• _Problem description_:
In the records below, find each line with the word "computer" and copy it.

• _Task input_:
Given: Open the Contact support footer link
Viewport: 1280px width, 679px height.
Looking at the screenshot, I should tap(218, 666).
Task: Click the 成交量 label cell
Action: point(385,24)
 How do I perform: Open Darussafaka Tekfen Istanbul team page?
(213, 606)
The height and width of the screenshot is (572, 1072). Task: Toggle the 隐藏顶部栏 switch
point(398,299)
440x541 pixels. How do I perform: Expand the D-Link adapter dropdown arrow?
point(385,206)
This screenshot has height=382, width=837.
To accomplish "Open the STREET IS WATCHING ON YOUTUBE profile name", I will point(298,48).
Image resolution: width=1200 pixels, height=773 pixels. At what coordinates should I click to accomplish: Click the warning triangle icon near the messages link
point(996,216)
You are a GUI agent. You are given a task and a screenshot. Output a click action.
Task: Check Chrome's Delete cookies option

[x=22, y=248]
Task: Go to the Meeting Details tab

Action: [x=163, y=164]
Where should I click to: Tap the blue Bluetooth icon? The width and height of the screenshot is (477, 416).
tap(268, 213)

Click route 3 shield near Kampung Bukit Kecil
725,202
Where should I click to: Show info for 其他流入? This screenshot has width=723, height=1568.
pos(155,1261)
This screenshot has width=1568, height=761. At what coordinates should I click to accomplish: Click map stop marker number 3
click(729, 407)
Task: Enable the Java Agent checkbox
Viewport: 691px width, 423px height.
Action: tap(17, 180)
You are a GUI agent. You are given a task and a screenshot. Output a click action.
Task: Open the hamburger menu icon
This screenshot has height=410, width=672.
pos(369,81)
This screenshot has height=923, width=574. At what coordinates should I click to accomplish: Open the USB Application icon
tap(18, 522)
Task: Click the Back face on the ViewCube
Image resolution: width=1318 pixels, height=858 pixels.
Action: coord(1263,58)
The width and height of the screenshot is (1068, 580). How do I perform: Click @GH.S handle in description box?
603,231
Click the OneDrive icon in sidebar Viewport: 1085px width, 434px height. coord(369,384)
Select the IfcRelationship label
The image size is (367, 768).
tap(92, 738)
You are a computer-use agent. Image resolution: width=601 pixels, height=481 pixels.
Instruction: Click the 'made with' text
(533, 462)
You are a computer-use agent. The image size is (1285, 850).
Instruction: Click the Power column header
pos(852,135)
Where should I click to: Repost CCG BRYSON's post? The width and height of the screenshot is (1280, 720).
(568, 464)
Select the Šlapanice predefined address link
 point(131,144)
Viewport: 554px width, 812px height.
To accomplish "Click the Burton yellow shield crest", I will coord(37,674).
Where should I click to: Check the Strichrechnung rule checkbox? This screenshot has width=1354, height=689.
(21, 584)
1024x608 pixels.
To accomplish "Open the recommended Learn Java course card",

• _Answer for this exercise_:
You are a computer-use agent. Image resolution: width=601 pixels, height=481 pixels.
You are a computer-use agent. The image size is (1285, 850).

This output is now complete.